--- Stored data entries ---
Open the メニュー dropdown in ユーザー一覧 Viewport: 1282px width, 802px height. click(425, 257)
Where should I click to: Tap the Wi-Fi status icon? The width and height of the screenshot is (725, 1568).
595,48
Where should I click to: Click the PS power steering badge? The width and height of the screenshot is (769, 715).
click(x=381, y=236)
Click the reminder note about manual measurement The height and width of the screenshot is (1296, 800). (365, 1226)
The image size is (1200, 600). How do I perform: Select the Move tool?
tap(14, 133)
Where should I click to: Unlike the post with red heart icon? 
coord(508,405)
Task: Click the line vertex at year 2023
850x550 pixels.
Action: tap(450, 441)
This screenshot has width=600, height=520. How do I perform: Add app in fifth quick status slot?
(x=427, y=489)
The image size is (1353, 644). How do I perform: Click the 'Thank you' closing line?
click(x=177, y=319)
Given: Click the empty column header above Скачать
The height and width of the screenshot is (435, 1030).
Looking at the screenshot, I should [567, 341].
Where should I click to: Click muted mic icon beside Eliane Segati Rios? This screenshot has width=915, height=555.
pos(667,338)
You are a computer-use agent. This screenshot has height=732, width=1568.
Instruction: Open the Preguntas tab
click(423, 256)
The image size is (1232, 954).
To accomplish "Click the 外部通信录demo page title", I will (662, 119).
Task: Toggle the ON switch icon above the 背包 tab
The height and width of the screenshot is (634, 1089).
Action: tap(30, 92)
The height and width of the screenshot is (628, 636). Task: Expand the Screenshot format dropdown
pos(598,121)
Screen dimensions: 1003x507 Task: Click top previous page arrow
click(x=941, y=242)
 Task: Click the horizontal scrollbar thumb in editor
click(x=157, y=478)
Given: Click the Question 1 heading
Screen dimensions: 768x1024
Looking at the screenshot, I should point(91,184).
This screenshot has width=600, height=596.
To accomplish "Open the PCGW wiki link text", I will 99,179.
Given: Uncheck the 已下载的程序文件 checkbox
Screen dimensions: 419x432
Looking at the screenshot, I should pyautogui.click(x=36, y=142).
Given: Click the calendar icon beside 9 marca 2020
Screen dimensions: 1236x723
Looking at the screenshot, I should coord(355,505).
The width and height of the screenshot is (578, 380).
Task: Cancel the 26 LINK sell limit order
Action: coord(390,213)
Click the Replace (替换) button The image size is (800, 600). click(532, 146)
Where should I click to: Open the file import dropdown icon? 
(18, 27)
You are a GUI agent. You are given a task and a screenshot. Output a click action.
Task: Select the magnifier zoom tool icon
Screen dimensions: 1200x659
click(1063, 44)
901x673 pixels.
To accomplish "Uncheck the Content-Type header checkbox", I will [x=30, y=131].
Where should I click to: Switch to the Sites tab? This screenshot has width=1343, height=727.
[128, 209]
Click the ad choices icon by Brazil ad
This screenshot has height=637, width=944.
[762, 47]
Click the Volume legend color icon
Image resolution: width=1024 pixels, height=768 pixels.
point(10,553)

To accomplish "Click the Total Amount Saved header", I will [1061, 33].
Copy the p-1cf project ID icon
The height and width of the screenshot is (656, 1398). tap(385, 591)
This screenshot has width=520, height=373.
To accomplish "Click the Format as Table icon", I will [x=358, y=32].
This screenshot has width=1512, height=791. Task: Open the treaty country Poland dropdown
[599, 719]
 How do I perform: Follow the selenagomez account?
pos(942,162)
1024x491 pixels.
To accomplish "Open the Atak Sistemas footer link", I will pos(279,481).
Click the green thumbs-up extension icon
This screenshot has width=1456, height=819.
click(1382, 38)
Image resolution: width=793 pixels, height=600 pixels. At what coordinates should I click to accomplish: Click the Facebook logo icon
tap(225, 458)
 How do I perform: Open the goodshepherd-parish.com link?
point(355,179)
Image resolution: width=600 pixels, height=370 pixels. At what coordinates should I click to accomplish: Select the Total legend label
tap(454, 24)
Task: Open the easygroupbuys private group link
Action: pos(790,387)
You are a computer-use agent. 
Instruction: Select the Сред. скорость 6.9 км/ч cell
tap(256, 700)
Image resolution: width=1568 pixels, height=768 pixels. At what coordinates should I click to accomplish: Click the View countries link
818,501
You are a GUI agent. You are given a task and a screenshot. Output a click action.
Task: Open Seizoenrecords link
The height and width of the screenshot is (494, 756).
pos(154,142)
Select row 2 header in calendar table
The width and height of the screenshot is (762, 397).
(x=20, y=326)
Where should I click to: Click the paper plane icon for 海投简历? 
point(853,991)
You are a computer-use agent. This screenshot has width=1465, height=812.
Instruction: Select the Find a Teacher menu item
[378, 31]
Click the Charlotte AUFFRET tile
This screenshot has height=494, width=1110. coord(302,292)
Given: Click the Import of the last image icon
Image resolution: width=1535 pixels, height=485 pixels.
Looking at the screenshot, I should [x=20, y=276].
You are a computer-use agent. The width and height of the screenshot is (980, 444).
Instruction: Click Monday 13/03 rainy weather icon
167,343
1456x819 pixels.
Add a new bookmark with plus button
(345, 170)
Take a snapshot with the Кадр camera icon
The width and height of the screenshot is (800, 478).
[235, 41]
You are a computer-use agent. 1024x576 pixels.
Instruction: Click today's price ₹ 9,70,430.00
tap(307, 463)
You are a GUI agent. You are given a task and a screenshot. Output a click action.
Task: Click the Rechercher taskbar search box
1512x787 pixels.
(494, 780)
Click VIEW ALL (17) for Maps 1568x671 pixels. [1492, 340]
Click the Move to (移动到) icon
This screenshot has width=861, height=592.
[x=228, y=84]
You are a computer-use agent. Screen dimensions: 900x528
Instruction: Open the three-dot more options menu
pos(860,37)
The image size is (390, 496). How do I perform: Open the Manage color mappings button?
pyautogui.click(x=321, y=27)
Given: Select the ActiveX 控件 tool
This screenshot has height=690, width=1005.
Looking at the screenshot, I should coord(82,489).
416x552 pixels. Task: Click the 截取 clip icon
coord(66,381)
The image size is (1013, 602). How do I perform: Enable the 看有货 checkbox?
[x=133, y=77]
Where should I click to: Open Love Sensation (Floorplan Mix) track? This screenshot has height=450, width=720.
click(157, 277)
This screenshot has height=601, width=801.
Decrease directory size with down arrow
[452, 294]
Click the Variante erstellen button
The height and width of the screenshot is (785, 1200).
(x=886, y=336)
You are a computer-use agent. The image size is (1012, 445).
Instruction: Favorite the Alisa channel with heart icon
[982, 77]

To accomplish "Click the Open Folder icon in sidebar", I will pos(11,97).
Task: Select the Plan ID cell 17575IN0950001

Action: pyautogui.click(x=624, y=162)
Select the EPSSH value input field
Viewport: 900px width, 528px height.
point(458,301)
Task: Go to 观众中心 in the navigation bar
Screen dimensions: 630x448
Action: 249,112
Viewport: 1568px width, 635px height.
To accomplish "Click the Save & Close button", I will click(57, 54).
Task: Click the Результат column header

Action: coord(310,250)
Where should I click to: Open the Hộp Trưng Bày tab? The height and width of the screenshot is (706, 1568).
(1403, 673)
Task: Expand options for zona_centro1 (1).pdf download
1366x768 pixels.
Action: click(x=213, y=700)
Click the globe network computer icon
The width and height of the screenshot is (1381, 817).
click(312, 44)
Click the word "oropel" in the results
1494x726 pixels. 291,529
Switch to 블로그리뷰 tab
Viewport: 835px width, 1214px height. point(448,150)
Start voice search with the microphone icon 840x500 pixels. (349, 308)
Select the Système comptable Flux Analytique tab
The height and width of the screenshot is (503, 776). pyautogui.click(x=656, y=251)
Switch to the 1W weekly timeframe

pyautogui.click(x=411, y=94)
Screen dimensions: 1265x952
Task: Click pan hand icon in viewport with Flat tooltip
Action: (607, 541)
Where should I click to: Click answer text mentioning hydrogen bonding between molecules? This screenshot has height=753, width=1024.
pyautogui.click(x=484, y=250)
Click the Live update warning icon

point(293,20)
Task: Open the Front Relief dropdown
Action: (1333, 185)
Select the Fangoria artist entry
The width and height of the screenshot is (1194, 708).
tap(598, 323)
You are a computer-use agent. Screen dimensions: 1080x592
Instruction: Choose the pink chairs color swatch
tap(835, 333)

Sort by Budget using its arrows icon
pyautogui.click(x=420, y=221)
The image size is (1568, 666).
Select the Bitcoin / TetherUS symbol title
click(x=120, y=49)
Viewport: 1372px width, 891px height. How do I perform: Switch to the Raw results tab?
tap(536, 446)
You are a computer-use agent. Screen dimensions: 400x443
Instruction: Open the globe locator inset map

--- Task requirements ---
Gather up every line in the data above that contains the word "globe", copying each one.

--- Exercise output ---
Click the globe network computer icon
Instruction: Open the globe locator inset map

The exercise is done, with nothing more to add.